Photo: Stage Manager Gail Reich with Technical Director Joel Mooney at Usher Hall in Edinburgh, Scotland in August 2016.
Hours before and after a Minnesota Orchestra concert, Gail Reich is hard at work moving instruments and equipment, carefully handling the Orchestra’s precious belongings along with her fellow stagehands. A stage manager with the Minnesota Orchestra since 1992, she is retiring this fall. With the recent tour to Europe in mind, we’ve talked with her about what her job is like on the road.
Touring is hard work for everyone. What does it involve for stagehands?
We travel four to six hours ahead of the musicians, on different planes or trains, and we spend many more hours at the performance venues. First we team with the facility’s own stagehands to unload two trucks and a trailer jam-packed with road cases specially built to hold the instruments. Then we set up the stage and arrange the backstage area with signs telling our musicians where to find their instruments, wardrobe trunks and dressing rooms. Each hall has its own quirks, and we troubleshoot so the musicians can focus on the music. After the concert we pack it all up again, head to the next city and repeat the process. We wish it included time for sightseeing!

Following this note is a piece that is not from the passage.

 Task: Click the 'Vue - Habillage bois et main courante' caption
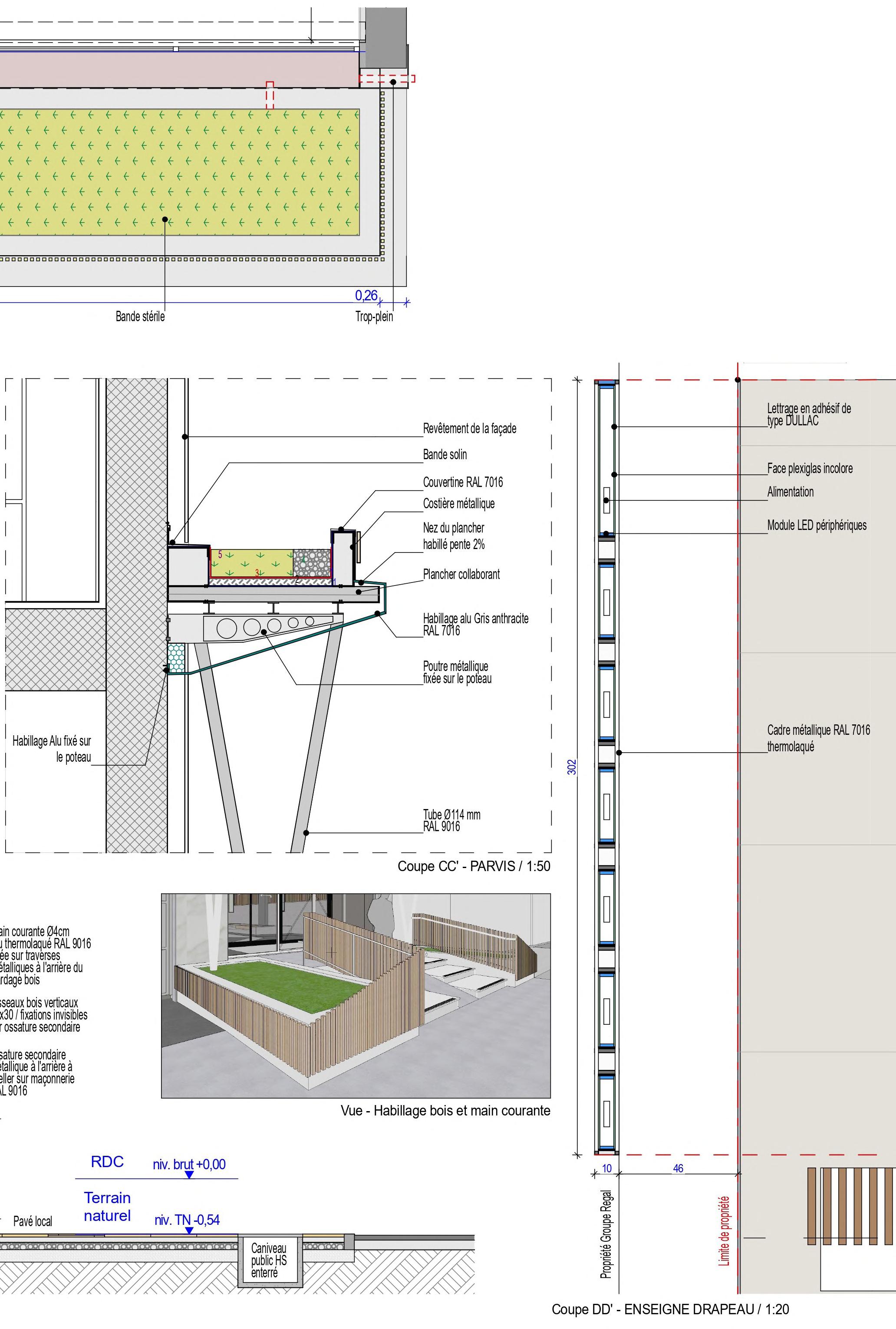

No doubt weather is a factor.
So true. On a 2004 tour we arrived at our hall in Glasgow early on a Wednesday, loaded in, did the rehearsal, did the show, re-loaded the truck and drove to a small airport. It was the middle of the night before everything was moved into a very old cargo plane. We strapped ourselves into the back of the plane and took off—practically straight up into the air!—with that huge load of trunks suspended directly above us, trusting with all our might for the straps to hold. On landing in Finland we had to drive through a blizzard to get to the next concert hall, in Lahti, only to learn that the musicians were delayed by the storm. The concert started late, and by the time we finished packing everything up, it was 2 a.m. on Friday, almost 48 hours since I’d begun, with no time to sit other than on taxi rides and that scary plane ride. Exhausting, but memorable.

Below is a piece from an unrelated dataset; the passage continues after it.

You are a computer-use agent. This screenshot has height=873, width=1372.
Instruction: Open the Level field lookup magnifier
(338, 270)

Does it ever feel “old hat”?
Never. The Orchestra’s tour this summer was my ninth, but no matter how often we work abroad, it’s still awe-inspiring to see these famous institutions—especially Sibelius Hall in Lahti and the Concertgebouw—and appreciate the intricate ways they function. It gives me a window on what my job would be like on the other side of the Atlantic.
There, like here, you’d be in the minority: a woman in a male-dominated field.
Yes, but it seems perfectly natural to me. I’ve worked backstage since my theater and dance days in college, doing lighting and stage managing. When I started at Orchestra Hall in 1992, I might have been the only woman stagehand at a major American orchestra, but now that’s changed. Like my colleagues, I find it very gratifying that the musicians have confidence in our ability to handle and transport their instruments— their livelihood—safely. It’s a job we take very seriously, and I’m proud to have been part of such a great team for the last 24 years.